Now that we have the algorithm, we still need to generate a key that will result in valid values in the end. As I was lazy and it was getting late in the evening, I implemented the algorithm with Z3Py and asked it to solve the problem for me. Unfortunately I failed several times to implement the algorithm, and the iteration time was quite long because Z3 needed 20-30 minutes to get me a key matching my description of the problem, so we only got the answer in the morning.

from z3 import *

s = Solver()

mapping = Array('mapping', BitVecSort(8), BitVecSort(8))
for l in open('mapping.txt'):
    l = l.strip()
    a, b = l.split()
    s.add(mapping[int(b, 16)] == int(a, 16))
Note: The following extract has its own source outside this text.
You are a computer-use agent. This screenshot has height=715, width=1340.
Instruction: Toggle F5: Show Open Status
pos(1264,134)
nh = list(BitVecs('nh1 nh2 nh3 nh4', 8))
k1 = list(BitVecs('k11 k12 k13 k14', 8))
k2 = list(BitVecs('k21 k22 k23 k24', 8))
k3 = list(BitVecs('k31 k32 k33 k34', 8))

s.add(nh[0] == 0x4b, nh[1] == 0x17, nh[2] == 0xe2, nh[3] == 0x45)

def transpose(n):
    return [mapping[n[0]], mapping[n[1]], mapping[n[2]], mapping[n[3]]]

def rotl8(n):
    return [n[1], n[2], n[3], n[0]]

def rotl16(n):
    return [n[2], n[3], n[0], n[1]]

def rotl24(n):
    return [n[3], n[0], n[1], n[2]]

def xor(a, b):
    return [a[0] ^ b[0], a[1] ^ b[1], a[2] ^ b[2], a[3] ^ b[3]]
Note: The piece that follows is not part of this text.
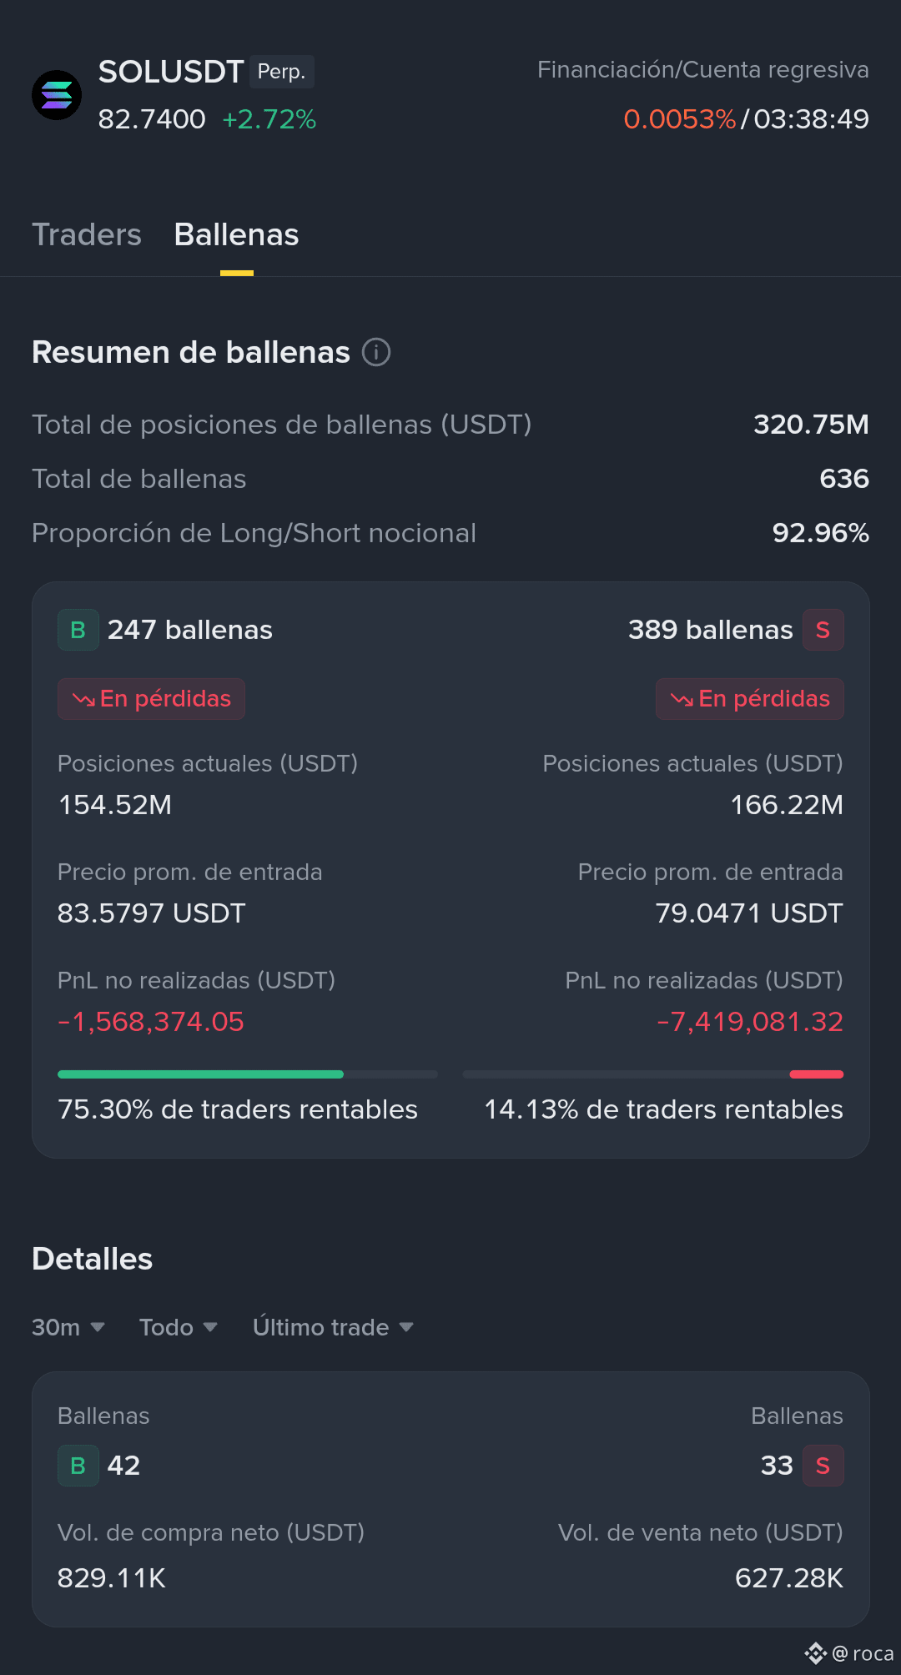Tap the red S badge beside 389 ballenas
This screenshot has width=901, height=1675.
click(x=823, y=630)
def hash(a, b, c, d, transp=True):
    if transp:
        at = transpose(a)
        bt = transpose(b)
        ct = transpose(c)
        dt = transpose(d)
    else:
        at, bt, ct, dt = a, b, c, d

    r1 = xor(at, rotl8(bt))
    r2 = xor(rotl8(bt), rotl16(ct))
    r3 = xor(rotl16(ct), rotl24(dt))
    r4 = xor(rotl24(dt), at)

    return r1, r2, r3, r4

r1, r2, r3, r4 = hash(nh, k1, k2, k3)
r1, r2, r3, r4 = hash(r1, r2, r3, r4)

s.add(r1[0] == 0x01, r1[1] == 0x02, r1[2] == 0x03, r1[3] == 0x04)
s.add(r2[0] == 0x05, r2[1] == 0x06, r2[2] == 0x07, r2[3] == 0x08)
s.add(r3[0] == 0x09, r3[1] == 0x10, r3[2] == 0x11, r3[3] == 0x12)
s.add(r4[0] == 0x0d, r4[1] == 0x14, r4[2] == 0x15, r4[3] == 0x1e)

print s.check()
print s.model()

After running for 20 minutes, this gave me the following valid key: e5304760-47b7c45f-f59a8f29.

Later, a friend tried to find a better way to solve this problem, and noticed that it was reductible to a 32 bits bruteforce. Using this method, we found the previous key, but also a second valid key: b6b09bf0-f23daa06-ac4ee747.